There are two distinct concepts to understand here:
1) Automatic labelling, e.g. when drivers automatically provide the training signal for semantic free space segmentation. (Another example of automatic labelling is self-supervised learning.)
2) Automatic data curation, when a sophisticated technique is used to trigger uploads of data and then the ground truth label is provided by a human annotator.
You can imagine them, but Kaparthy specifically says he hand codes for specific detections to collect data. They teach it a few stop signs, then hope it can pick up more and more stop sign variations. They are nowhere near just having the system learn by itself and just record and upload "odd" situations.
Check out this video of him from a year ago- He's talking just about how they even collect all the variations of stop signs so they can train the model on them. These are single frame images of single objects, which humans then have to classify. They are nowhere near complex conditional cases like "all lanes are stopped for no reason".

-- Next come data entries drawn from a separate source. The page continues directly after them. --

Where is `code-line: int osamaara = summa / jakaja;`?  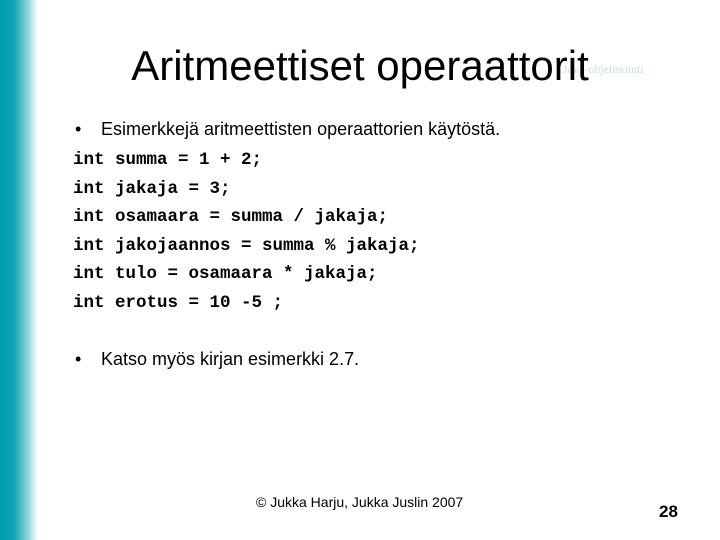
code-line: int osamaara = summa / jakaja; is located at coordinates (231, 218).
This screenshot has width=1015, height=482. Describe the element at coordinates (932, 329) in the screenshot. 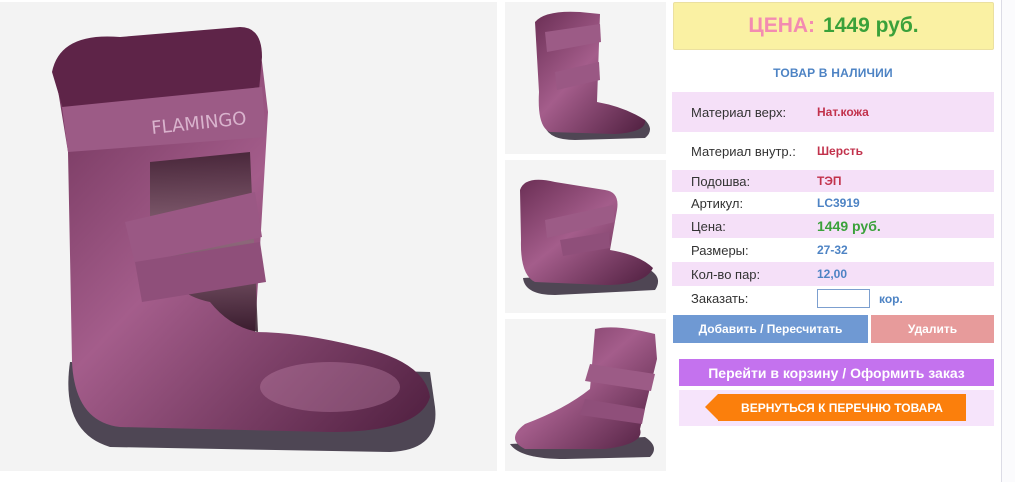

I see `delete-button: Удалить` at that location.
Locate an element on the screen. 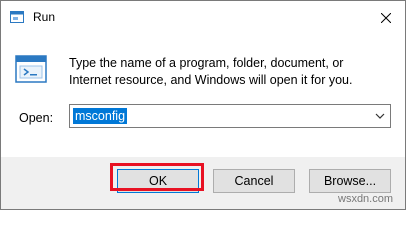  run-dialog-icon is located at coordinates (31, 69).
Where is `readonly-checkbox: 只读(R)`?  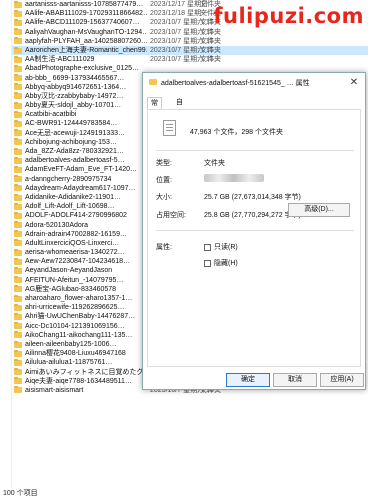 readonly-checkbox: 只读(R) is located at coordinates (221, 247).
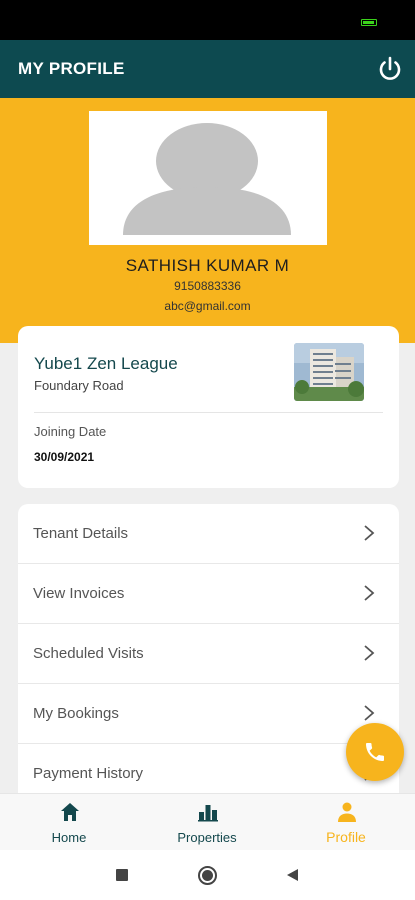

This is an incorrect interpretation of Karpathy because you are making the leap from “this is one thing that we do” to “this is all that we do”. Karpathy and others at the company such as Stuart Bowers and Elon have discussed other forms of automatic data curation. For example, Karpathy has explicitly mentioned Tesla’s use of active learning. One way to do active learning is to run an ensemble of diverse neural networks and then upload training examples when their predictions diverge. These training examples get labelled by human annotators and then added to the training datasets that are used to train the neural networks.